-- EXERCISE --
Please copy out every line in the entries that includes the word "screenshot".
___
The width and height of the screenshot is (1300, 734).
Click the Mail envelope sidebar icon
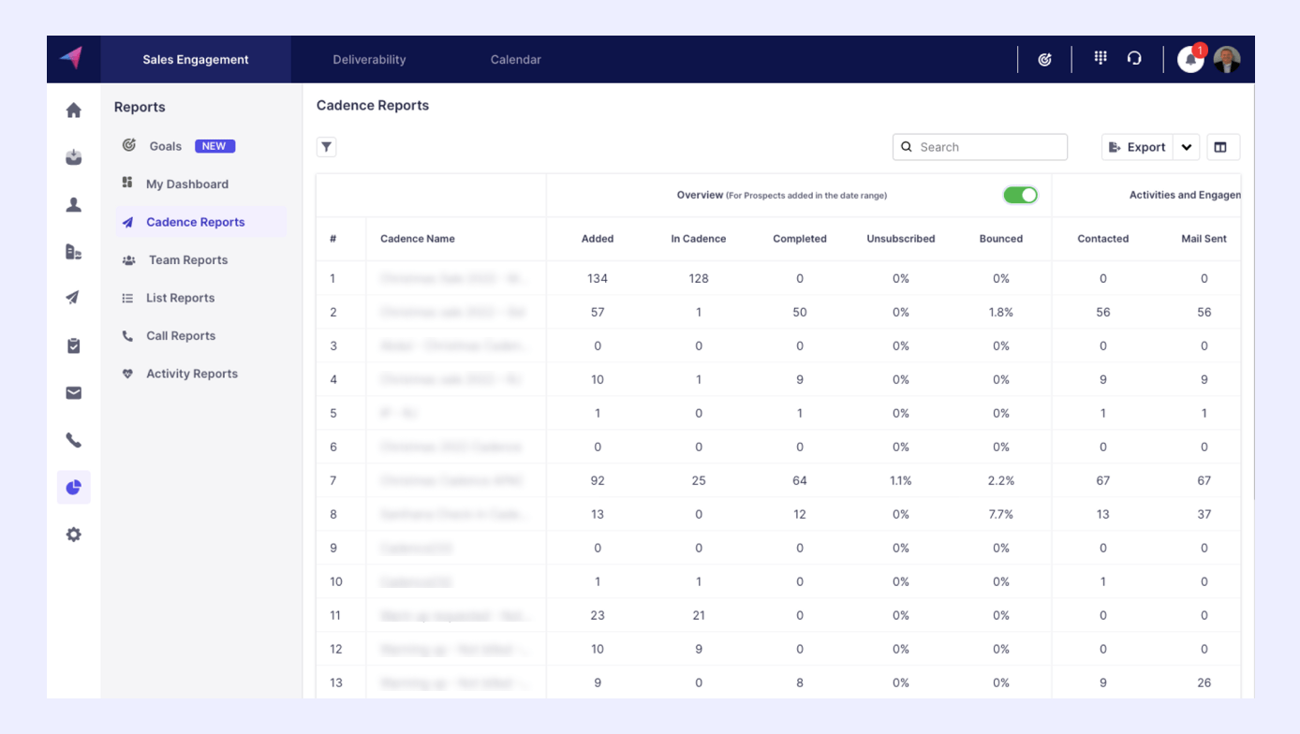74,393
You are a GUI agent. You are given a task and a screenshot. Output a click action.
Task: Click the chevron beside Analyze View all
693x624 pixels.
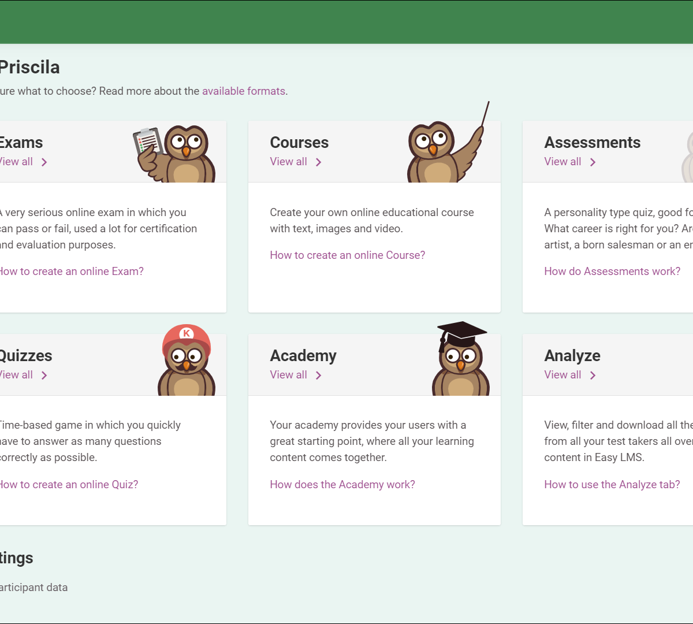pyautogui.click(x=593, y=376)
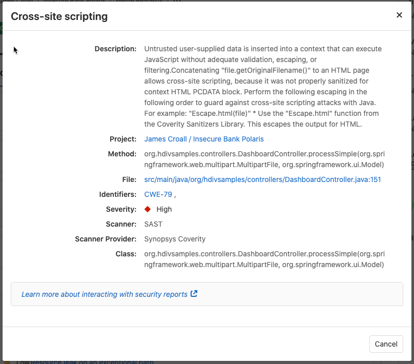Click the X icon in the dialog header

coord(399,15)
___
-- ANSWER BOX --
The width and height of the screenshot is (1300, 734).
You are a GUI agent. You are given a task and a screenshot. Output a click action.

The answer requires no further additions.